WHAT IS BEING ASKED. Print, exactly as they appear in the listing below, the lines from the line with "Image resolution: width=1024" to the line with "Click the 16", with both end lines kept.

EXCERPTED RECORDS.

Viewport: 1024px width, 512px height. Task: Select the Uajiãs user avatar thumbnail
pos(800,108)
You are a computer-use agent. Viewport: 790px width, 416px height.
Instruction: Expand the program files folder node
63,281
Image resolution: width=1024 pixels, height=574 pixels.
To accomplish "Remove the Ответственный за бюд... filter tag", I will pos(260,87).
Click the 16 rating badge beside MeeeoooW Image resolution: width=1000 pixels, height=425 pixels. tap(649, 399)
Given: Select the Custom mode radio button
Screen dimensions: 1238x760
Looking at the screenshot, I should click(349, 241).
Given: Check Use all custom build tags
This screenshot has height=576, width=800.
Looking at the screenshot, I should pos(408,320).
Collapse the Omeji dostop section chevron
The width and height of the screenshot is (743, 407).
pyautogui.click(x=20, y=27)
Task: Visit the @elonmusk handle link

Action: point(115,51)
* * *
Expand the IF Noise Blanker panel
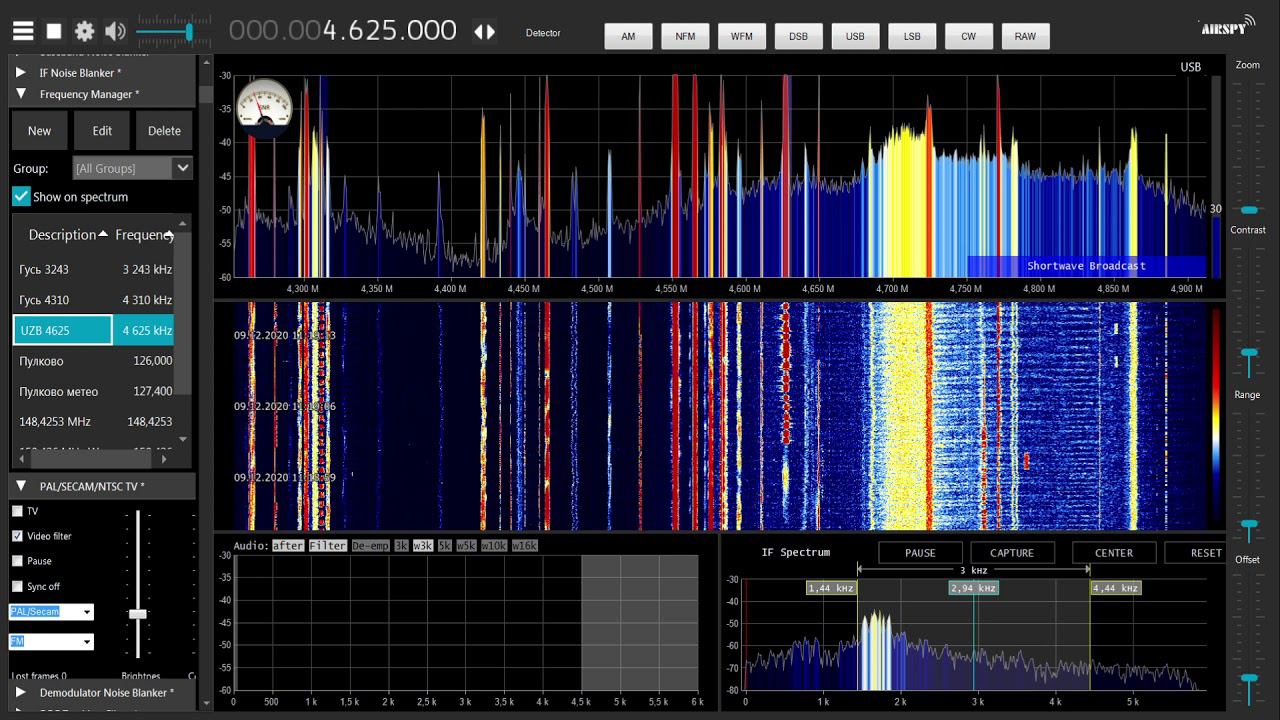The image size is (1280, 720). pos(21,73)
* * *
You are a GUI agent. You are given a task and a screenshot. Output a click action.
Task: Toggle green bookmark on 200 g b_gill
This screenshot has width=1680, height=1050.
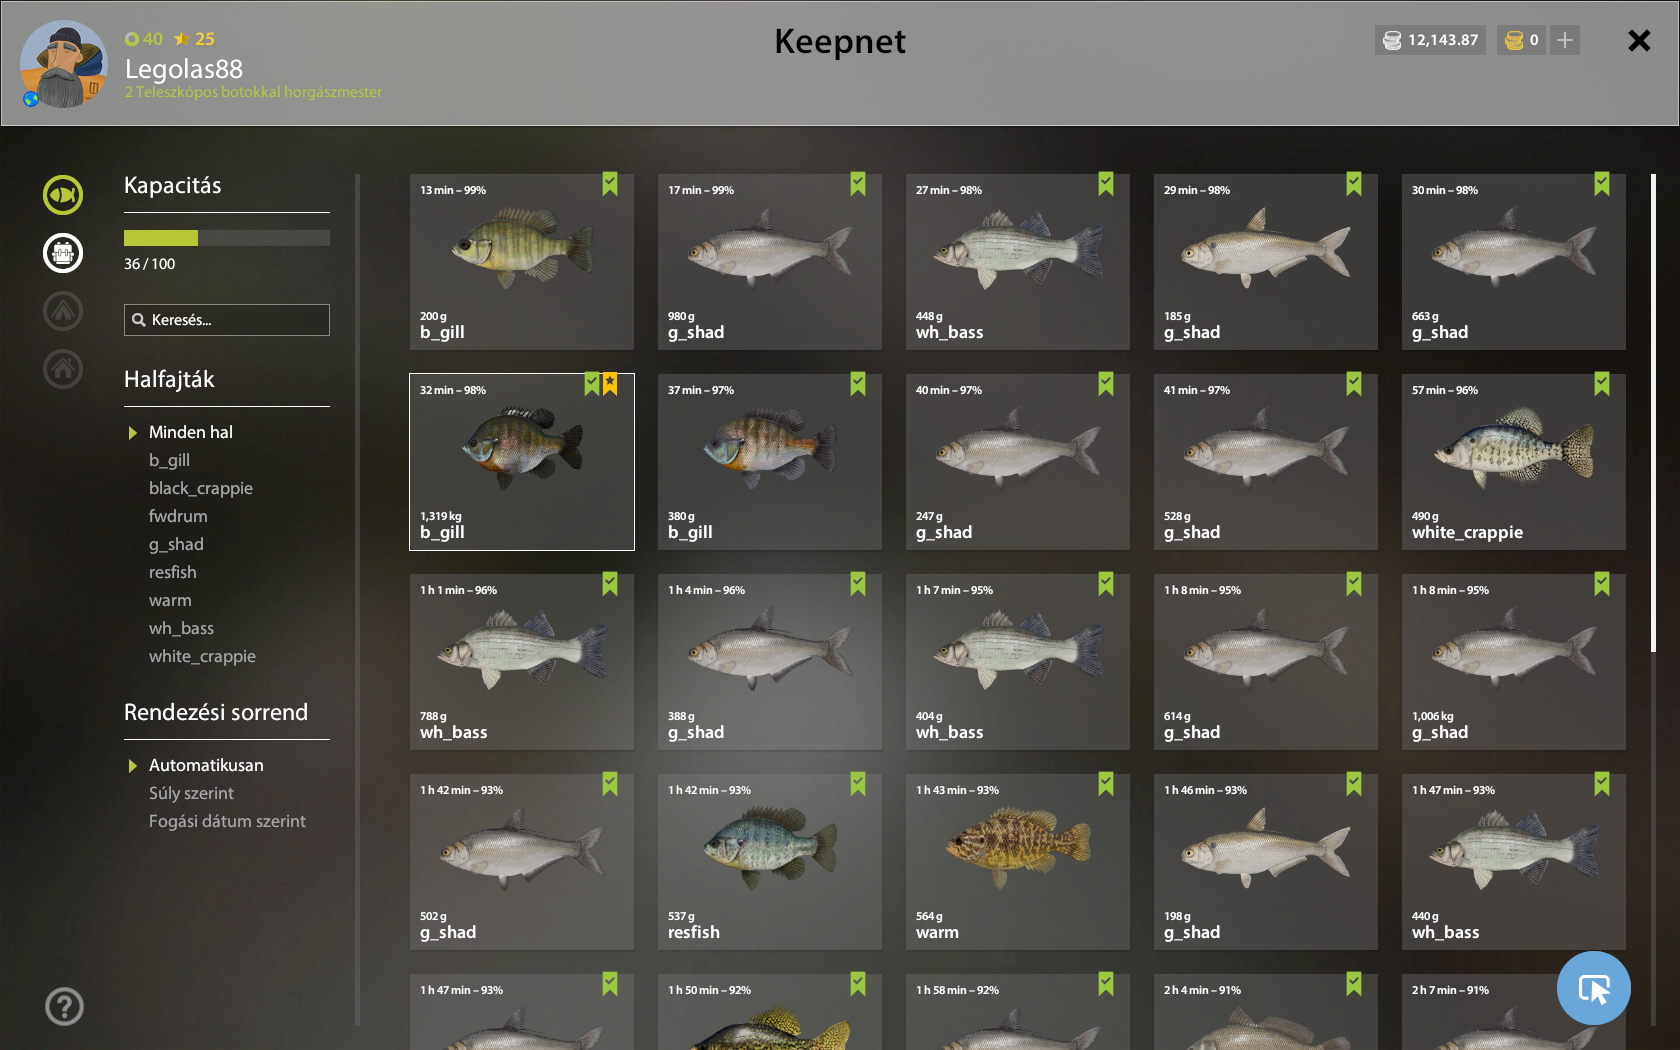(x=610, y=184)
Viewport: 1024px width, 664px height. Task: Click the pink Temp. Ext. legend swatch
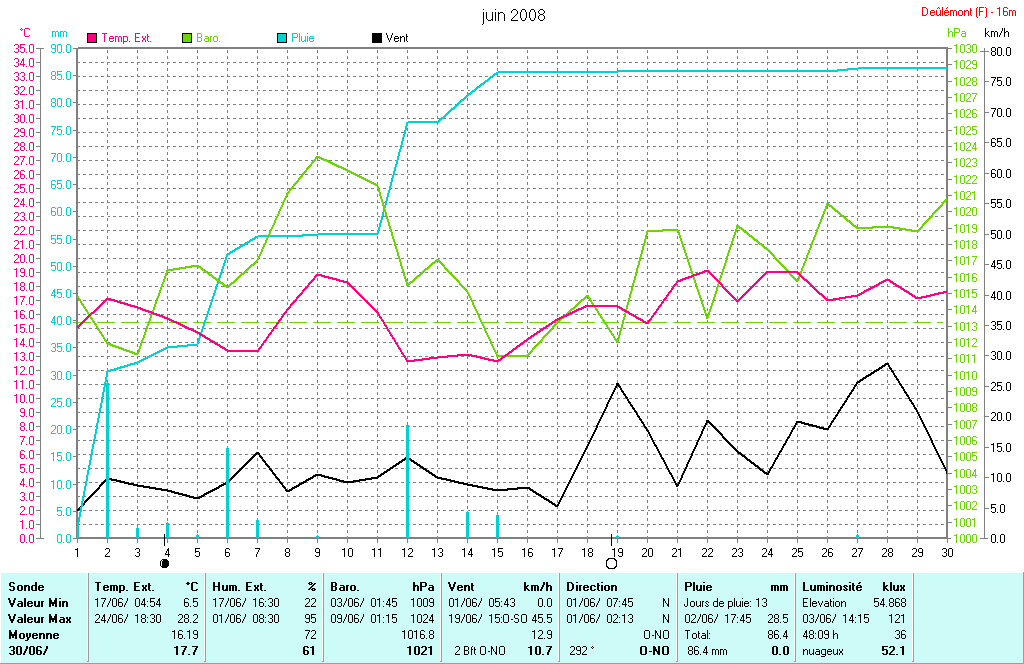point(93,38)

RESPONSE BELOW.
Image resolution: width=1024 pixels, height=574 pixels.
To accomplish "Remove the Ответственный за бюд... filter tag", I will pos(260,87).
Click the 16 rating badge beside MeeeoooW Image resolution: width=1000 pixels, height=425 pixels. tap(649, 399)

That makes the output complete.